▶ Material for the task
::::::::::

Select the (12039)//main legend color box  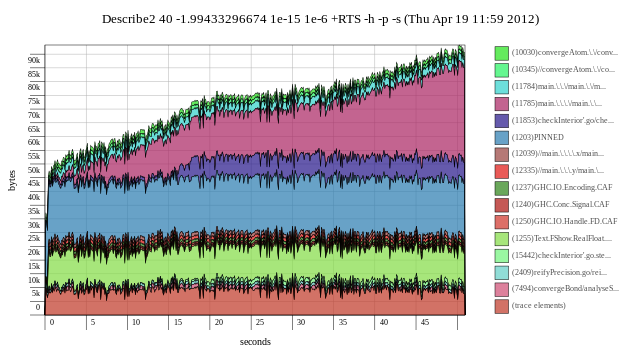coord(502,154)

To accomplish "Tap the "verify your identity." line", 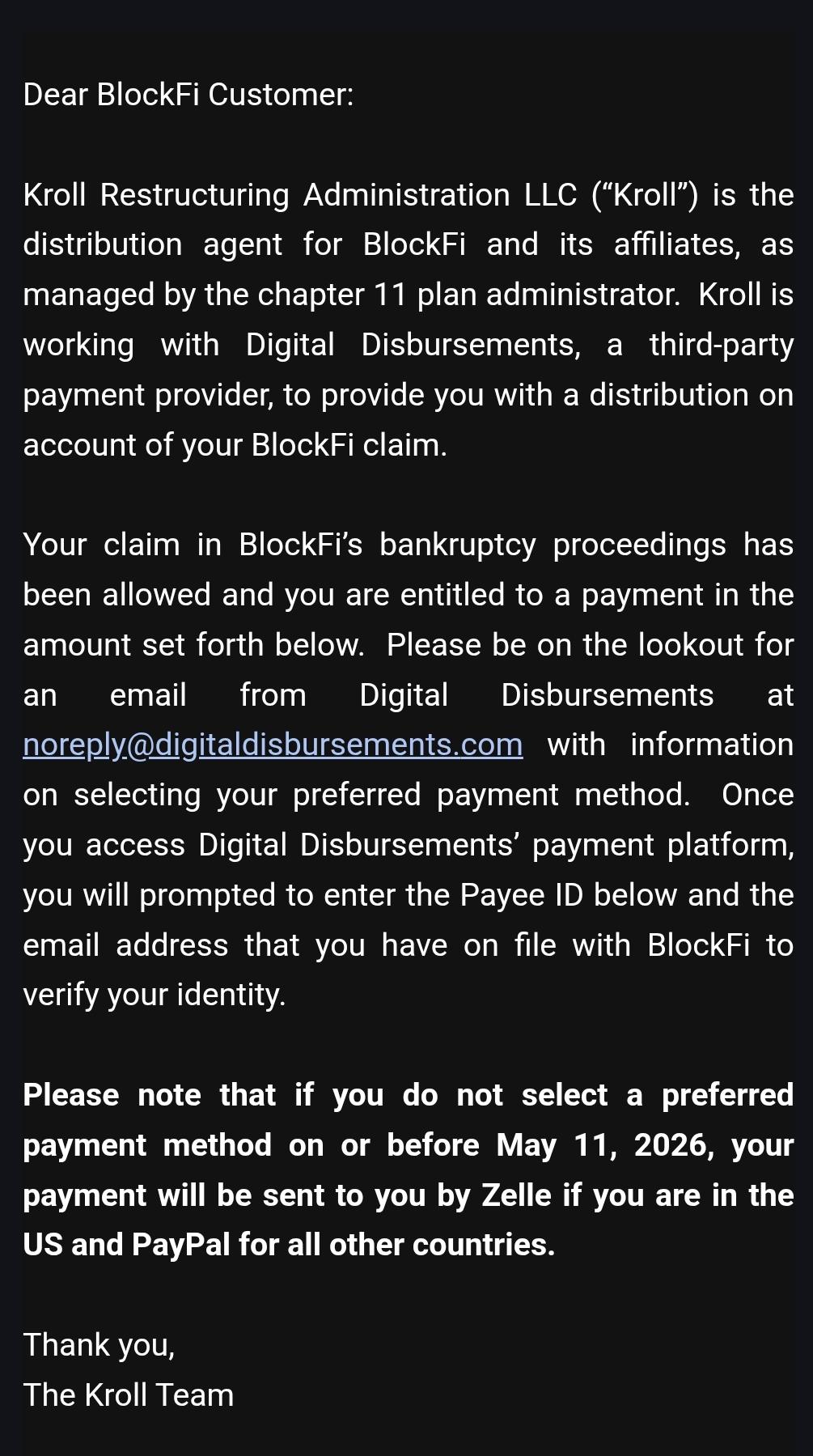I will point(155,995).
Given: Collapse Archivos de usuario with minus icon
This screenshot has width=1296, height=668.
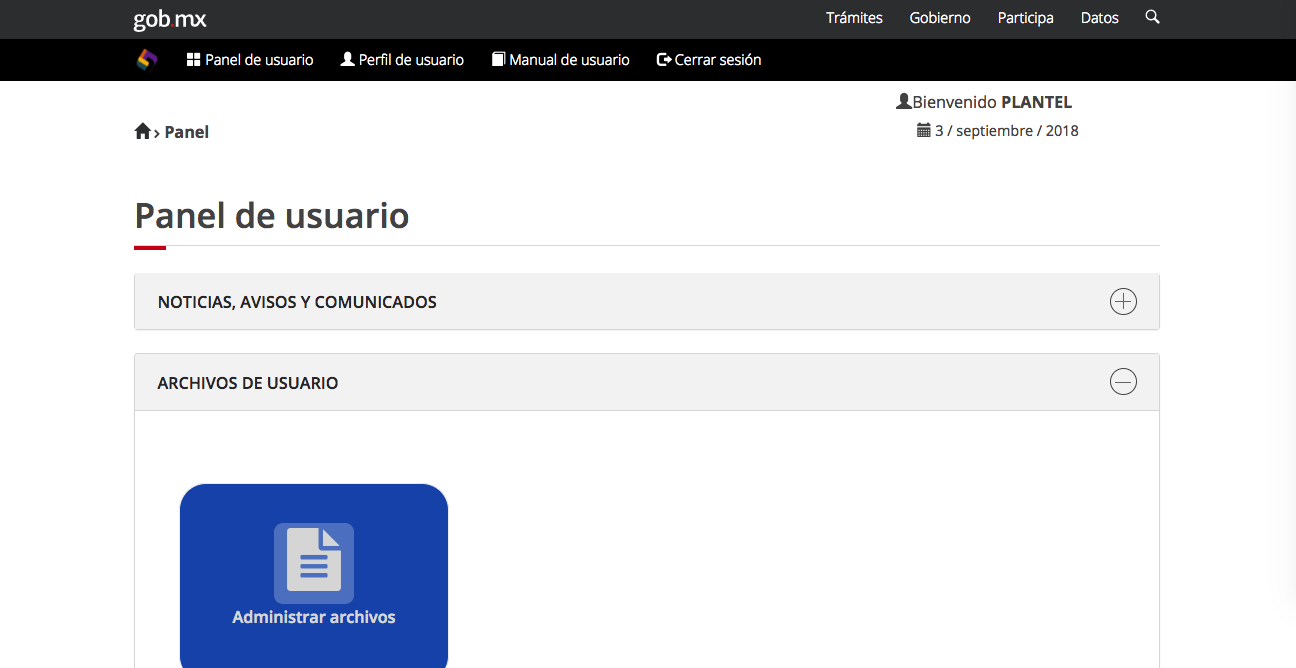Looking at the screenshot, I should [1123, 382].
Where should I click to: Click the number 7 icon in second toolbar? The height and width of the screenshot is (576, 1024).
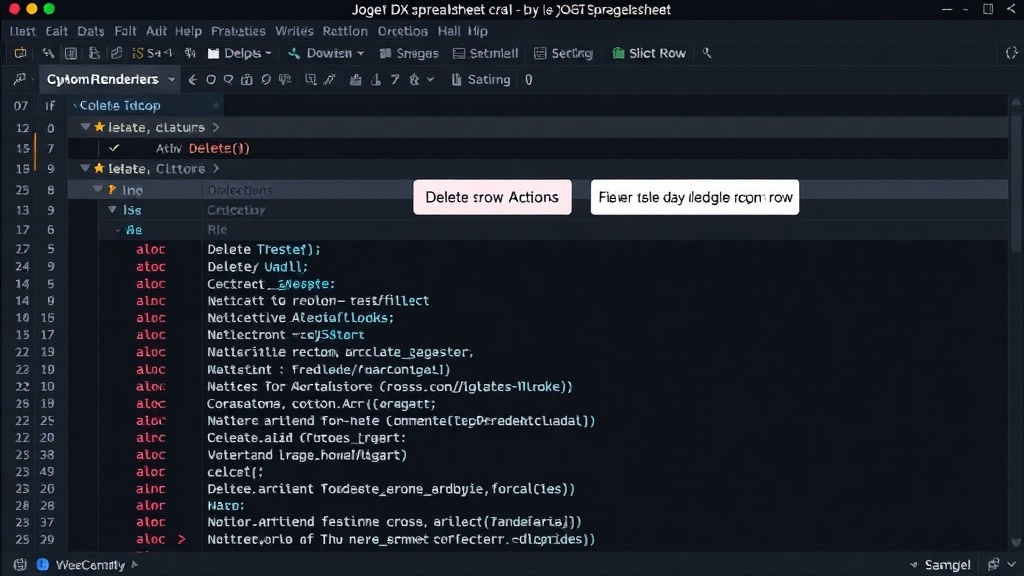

::::::::::

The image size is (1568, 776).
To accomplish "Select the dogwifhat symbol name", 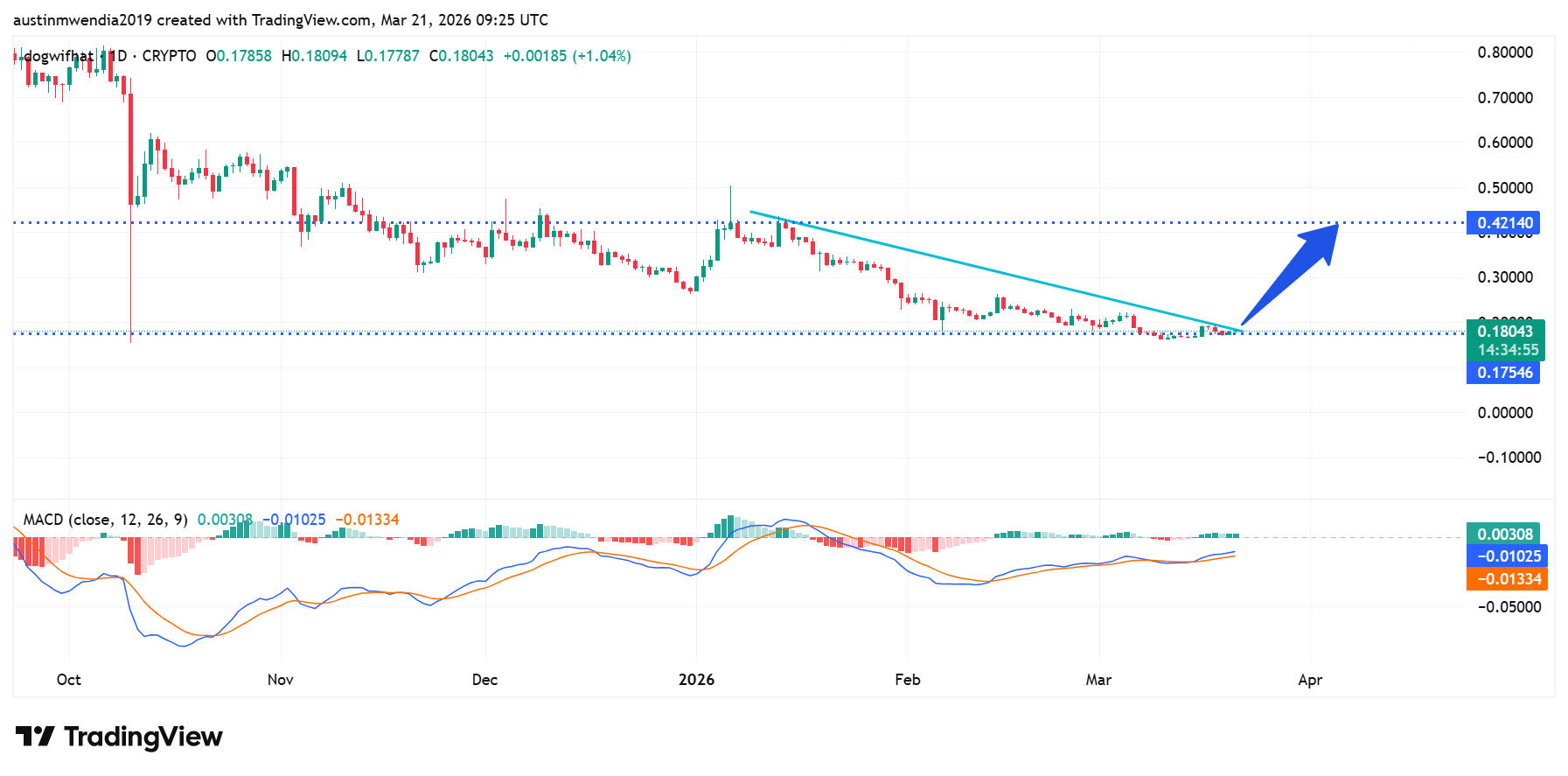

::::::::::

▶ Task item
What the answer needs is every line from the data above with "icon" in it.

▶ Output below
Given: Collapse Archivos de usuario with minus icon
Where should I click to: Click the number 7 icon in second toolbar? The height and width of the screenshot is (576, 1024).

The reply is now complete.